The absence of such an intention here is, in my opinion, further indicated by the form of said habendum clause. It gave said tract of land with all the privileges and appurtenances thereto belonging “to the United States of America and its successors and assigns to its and their use and behoof forever.” It is inconceivable that Maximilian Agassiz intended that the successors and assigns of the United States of America would be required to use said premises for Coast Guard purposes, historically a governmental function, or forfeit their title thereto.

It is well settled that conditions subsequent are not favored in law. A court will not construe a deed to create a condition subsequent unless such condition is expressed or necessarily implied. Buchanan v. McLyman, 1931, 51 R.I. 177, 153 A. 304; City of Newport v. Sisson, 1931, 51 R.I. 481, 155 A. 576; State v. Frank W. Coy Real Estate Co., 1922, 44 R.I. 357, 117 A. 432; Brice v. Trustees of All Saints Memorial Chapel, 1910, 31 R.I. 183, 76 A. 774; Greene v. O’Connor, 1892, 18 R.I. 56, 25 A. 692, 19 L.R.A. 262.

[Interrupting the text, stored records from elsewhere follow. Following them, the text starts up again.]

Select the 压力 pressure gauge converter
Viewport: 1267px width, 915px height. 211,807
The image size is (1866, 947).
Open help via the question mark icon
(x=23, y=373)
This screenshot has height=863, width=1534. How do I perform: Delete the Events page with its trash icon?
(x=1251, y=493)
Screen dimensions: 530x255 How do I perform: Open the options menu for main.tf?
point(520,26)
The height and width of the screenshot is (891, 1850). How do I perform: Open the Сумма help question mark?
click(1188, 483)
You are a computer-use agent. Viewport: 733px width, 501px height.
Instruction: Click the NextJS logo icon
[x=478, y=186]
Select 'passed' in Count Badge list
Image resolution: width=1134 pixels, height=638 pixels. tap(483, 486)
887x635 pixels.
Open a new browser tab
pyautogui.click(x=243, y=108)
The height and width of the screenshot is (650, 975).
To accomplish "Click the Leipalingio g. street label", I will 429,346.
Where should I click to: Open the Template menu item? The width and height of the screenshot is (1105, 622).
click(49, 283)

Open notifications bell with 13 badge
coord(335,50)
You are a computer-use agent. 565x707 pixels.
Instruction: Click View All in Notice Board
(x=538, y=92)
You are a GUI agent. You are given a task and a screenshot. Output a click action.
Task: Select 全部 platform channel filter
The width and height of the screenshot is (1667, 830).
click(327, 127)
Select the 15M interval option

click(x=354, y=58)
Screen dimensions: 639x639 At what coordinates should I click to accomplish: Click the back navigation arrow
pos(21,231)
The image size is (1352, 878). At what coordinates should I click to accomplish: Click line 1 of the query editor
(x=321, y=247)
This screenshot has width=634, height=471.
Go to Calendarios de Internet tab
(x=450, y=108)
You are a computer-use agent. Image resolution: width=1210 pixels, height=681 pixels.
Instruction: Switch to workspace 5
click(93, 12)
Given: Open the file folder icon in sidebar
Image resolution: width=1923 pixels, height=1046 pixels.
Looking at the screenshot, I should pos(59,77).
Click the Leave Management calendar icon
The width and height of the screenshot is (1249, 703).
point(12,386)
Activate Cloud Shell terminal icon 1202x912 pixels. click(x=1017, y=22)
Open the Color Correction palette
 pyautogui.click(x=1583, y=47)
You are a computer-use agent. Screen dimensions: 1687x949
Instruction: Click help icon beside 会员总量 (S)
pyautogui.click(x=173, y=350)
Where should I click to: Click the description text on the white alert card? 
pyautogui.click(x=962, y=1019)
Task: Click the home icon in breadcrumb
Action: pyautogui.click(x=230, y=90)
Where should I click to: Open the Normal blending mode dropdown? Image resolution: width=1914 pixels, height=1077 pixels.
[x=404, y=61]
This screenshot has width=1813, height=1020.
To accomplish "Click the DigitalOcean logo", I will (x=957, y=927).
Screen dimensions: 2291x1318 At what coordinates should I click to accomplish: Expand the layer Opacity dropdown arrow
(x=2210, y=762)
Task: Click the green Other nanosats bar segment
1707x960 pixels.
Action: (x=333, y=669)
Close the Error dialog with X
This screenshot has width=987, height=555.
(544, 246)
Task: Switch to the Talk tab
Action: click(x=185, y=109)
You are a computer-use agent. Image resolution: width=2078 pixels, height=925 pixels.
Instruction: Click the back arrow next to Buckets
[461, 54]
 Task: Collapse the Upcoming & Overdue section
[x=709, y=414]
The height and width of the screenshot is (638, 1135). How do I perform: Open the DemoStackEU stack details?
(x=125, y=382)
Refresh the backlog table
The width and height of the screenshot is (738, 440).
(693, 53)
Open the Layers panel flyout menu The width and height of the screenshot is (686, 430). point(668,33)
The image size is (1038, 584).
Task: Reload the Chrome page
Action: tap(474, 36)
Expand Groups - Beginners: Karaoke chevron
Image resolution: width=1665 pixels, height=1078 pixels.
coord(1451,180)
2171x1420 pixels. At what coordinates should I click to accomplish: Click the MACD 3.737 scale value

And it is also well settled that the mere declaration in a deed that the grant is made for a special and particular purpose, without more, is insufficient to create a condition subsequent. Greene v. O’Connor, supra; Taylor v. Dickerson, 1961, 113 Ohio App. 344, 178 N.E.2d 46; Hill v. Towson Realty, Inc., 1960, 221 Md. 389, 157 A.2d 796; Lynch v. Bunting, 1942, 3 Terry 171, 29 A.2d 155; Pearson v. Nelley, 1938, 331 Pa. 376, 200 A. 654; 19 Am.Jur. 496, sec. 36; Annot. 116 A.L.R. 76; 1 Restatement of Law of Property 129, note (m).

In my opinion no condition subsequent was created in the deed of Maximilian Agassiz to the United States of America. On the contrary, said deed conveyed the land described therein to the grantee in fee simple.

Accordingly, I find and conclude that said trustees have no right, title or interest in said premises; that the United States of America has a good and marketable title to the same and that it is entitled to specific performance by the defendant Chartier Real Estate Company, Inc. of its aforesaid contract. Counsel for the plaintiff will prepare and present for entry a judgment in accordance with the conclusions hereinbefore set forth.